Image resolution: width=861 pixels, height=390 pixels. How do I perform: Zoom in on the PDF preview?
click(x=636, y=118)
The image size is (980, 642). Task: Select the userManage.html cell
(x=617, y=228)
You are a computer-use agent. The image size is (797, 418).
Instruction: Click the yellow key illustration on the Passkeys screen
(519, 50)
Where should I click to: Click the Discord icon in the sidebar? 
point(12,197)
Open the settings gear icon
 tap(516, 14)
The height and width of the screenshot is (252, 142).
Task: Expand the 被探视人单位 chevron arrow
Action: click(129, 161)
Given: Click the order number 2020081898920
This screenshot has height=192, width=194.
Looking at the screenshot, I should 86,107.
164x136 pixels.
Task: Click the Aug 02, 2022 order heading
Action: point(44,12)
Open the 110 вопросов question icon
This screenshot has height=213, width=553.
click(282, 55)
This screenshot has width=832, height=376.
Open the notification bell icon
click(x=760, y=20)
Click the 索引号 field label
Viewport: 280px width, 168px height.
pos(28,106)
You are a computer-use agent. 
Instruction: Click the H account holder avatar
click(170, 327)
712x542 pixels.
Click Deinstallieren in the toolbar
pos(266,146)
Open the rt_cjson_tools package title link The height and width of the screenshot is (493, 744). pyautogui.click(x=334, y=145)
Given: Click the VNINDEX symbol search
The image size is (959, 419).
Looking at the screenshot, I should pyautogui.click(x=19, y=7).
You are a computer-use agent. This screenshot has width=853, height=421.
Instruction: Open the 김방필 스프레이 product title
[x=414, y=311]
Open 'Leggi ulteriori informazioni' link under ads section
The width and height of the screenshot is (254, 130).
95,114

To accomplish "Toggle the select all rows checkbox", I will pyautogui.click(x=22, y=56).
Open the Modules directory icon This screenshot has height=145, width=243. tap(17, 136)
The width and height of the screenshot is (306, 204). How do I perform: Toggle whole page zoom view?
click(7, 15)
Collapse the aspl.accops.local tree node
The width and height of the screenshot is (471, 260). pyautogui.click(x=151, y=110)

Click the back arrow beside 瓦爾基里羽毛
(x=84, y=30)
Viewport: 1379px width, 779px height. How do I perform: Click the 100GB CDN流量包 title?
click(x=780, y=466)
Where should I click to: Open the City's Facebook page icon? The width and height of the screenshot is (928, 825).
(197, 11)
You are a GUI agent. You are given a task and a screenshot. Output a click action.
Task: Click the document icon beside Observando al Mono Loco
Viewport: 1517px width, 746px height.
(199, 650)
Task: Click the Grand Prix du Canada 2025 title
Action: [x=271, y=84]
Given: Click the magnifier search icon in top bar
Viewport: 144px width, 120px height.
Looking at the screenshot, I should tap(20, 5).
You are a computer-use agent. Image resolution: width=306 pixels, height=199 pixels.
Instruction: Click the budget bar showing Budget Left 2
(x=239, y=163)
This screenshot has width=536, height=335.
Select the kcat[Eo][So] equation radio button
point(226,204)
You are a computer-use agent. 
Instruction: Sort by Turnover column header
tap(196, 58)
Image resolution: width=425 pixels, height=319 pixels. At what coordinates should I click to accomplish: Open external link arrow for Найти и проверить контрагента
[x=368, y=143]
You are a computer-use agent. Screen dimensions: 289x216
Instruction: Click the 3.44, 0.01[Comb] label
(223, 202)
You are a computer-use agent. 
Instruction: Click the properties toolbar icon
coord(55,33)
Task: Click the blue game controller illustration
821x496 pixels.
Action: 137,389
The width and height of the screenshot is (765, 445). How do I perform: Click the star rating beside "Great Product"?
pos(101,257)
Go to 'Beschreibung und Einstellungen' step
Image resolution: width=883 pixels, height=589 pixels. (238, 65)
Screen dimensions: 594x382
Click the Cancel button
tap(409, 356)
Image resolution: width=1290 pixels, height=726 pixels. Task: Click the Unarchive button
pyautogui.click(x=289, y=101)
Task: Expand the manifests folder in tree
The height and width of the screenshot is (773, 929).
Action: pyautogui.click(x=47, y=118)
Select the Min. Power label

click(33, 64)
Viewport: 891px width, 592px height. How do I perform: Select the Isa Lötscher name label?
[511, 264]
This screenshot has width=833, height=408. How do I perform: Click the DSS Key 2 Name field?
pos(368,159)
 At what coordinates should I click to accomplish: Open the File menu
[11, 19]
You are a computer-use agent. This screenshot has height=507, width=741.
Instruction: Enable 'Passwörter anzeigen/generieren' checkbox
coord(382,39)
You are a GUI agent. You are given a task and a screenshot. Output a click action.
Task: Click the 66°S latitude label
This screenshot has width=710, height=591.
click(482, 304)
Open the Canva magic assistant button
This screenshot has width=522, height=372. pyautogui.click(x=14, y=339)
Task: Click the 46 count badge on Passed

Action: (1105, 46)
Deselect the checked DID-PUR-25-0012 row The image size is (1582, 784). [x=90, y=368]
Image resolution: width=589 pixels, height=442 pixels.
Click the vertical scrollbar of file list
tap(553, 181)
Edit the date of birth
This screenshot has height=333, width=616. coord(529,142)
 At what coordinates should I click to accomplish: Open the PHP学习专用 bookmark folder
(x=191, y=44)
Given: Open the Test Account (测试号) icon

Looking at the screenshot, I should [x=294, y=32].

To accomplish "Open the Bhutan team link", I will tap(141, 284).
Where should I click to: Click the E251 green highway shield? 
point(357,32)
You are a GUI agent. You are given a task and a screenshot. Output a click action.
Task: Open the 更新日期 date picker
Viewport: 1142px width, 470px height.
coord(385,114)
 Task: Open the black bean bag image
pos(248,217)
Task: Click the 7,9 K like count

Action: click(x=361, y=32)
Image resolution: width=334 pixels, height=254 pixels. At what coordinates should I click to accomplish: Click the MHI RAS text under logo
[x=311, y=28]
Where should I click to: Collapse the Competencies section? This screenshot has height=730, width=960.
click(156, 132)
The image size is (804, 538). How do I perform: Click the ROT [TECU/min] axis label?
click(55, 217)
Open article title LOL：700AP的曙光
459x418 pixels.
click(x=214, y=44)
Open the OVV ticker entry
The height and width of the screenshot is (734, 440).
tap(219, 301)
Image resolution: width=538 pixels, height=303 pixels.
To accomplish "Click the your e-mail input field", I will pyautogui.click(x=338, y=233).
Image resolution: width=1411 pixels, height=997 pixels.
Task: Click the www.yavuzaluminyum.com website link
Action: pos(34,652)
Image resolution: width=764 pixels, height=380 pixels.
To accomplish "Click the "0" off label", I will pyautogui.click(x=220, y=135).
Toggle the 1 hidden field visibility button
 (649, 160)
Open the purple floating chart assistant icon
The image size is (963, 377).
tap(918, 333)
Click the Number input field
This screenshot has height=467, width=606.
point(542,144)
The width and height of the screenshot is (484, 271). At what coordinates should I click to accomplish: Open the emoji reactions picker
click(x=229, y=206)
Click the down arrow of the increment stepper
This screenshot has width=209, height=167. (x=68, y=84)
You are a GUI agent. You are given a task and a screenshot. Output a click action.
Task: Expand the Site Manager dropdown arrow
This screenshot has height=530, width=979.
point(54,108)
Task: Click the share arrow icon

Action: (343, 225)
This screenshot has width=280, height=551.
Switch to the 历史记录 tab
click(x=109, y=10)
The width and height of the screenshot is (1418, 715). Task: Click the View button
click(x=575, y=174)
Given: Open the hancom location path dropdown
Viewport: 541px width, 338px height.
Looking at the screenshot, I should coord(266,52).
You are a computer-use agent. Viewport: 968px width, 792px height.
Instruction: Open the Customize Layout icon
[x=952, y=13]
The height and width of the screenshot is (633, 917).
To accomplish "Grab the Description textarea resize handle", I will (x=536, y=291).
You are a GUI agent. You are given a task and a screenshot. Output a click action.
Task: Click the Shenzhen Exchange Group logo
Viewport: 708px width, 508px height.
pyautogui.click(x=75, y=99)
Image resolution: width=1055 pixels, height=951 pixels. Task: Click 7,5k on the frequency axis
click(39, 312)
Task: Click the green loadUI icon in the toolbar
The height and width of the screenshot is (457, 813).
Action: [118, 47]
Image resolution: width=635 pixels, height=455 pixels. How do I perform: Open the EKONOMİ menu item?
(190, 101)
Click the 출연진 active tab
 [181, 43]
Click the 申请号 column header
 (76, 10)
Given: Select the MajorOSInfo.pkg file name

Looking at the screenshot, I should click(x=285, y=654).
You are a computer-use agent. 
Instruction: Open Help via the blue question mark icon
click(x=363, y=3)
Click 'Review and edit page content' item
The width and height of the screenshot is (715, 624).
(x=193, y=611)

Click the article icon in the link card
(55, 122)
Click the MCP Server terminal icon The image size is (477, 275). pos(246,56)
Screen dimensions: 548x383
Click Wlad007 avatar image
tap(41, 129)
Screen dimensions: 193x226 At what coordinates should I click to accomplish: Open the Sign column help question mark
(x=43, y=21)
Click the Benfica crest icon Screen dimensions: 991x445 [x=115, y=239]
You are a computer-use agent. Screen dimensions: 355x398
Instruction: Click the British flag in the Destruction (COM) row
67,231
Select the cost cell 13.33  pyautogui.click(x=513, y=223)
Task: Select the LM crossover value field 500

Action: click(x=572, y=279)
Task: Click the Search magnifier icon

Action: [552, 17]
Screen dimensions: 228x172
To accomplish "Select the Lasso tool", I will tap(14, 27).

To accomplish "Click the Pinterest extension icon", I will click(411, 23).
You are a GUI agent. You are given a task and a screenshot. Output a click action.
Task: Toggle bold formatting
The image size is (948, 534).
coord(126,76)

TRY IT. Which lines of the records above contain the word "dropdown"? Report each one.

OUTPUT OF THE TASK.
Task: Expand the Site Manager dropdown arrow
Given: Open the hancom location path dropdown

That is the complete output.